Print word for word the first line of the listing below and every line after it, through the line with "Upload Photo (116, 1168)". Leave out the pictures and the rest.
BEGIN Extracted records
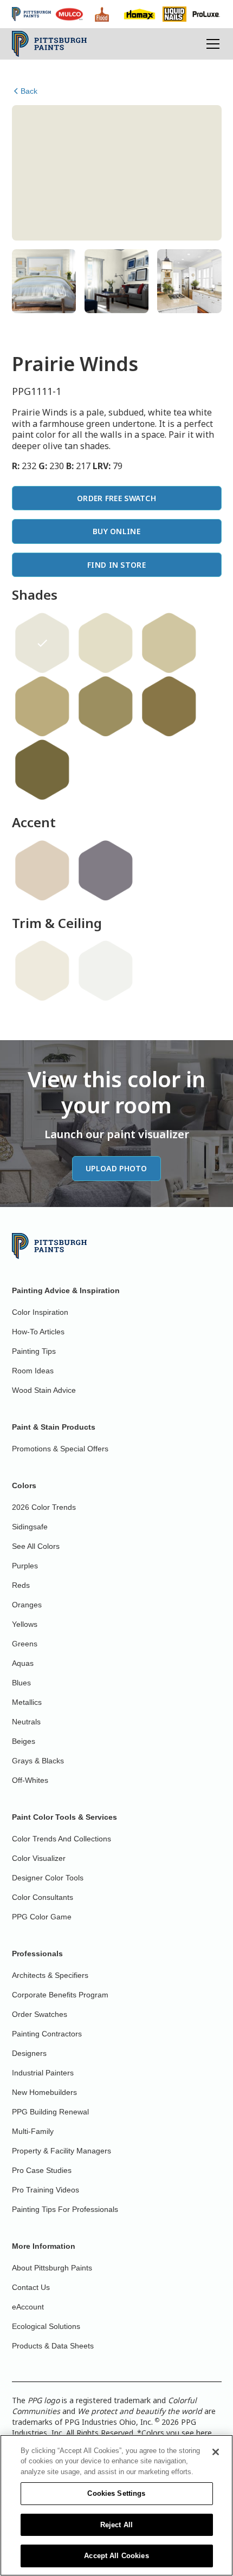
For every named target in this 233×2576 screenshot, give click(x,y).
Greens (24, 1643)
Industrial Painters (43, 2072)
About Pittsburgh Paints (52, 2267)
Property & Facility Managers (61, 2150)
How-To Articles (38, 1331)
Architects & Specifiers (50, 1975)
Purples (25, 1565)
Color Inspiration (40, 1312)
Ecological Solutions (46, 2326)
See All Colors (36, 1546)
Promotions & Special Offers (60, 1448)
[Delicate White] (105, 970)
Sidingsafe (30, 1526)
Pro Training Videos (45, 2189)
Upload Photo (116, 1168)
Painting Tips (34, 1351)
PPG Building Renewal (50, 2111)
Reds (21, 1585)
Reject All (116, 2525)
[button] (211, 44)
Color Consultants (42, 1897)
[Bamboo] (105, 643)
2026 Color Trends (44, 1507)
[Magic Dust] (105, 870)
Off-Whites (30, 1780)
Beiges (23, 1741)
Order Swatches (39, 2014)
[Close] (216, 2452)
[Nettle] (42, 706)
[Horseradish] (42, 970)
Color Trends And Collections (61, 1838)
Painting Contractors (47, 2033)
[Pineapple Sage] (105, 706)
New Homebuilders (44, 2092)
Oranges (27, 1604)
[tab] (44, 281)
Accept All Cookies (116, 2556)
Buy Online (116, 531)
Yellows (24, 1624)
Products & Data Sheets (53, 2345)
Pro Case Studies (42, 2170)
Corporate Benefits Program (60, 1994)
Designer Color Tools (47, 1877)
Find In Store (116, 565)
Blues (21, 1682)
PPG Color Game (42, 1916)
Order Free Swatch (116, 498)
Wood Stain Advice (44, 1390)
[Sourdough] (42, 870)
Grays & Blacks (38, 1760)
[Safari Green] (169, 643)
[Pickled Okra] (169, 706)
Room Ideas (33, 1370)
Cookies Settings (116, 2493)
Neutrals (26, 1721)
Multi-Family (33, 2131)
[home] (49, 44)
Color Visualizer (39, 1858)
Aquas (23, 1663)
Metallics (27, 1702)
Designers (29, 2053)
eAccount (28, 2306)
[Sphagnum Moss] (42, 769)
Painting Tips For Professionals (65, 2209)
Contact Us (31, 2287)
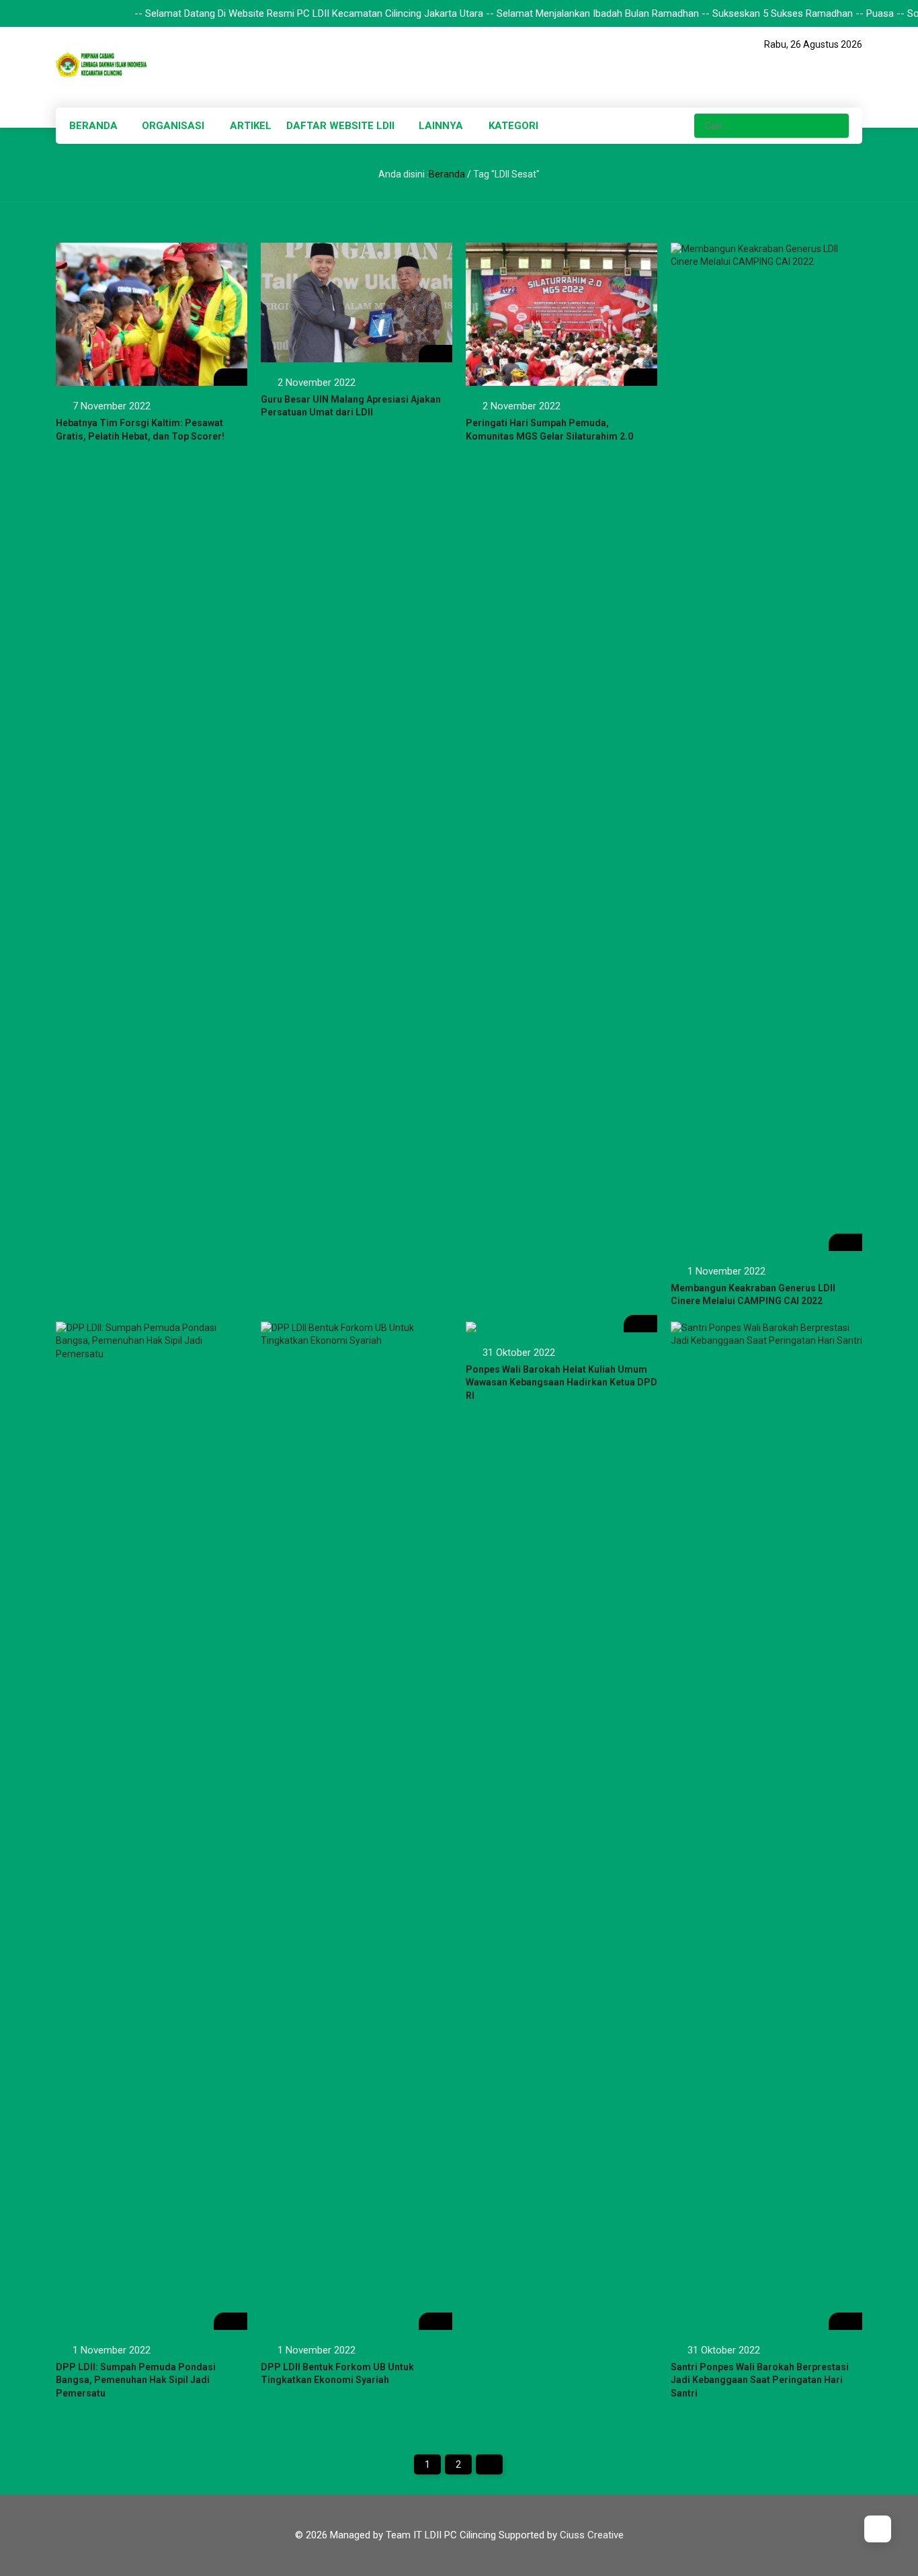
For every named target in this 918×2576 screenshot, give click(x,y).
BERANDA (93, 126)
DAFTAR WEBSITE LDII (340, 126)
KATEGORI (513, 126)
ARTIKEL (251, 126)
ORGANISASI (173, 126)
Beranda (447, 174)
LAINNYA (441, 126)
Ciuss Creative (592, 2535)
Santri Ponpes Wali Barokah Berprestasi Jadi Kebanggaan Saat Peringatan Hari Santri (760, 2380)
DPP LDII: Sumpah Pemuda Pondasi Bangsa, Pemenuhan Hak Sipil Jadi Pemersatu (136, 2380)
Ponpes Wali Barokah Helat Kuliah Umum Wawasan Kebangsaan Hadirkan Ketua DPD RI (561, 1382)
END Extracted records
### Answer to this exercise
For every named target in this 233×2576 screenshot, give click(x,y).
Greens (24, 1643)
Industrial Painters (43, 2072)
About Pittsburgh Paints (52, 2267)
Property & Facility Managers (61, 2150)
How-To Articles (38, 1331)
Architects & Specifiers (50, 1975)
Purples (25, 1565)
Color Inspiration (40, 1312)
Ecological Solutions (46, 2326)
See All Colors (36, 1546)
Promotions & Special Offers (60, 1448)
[Delicate White] (105, 970)
Sidingsafe (30, 1526)
Pro Training Videos (45, 2189)
Upload Photo (116, 1168)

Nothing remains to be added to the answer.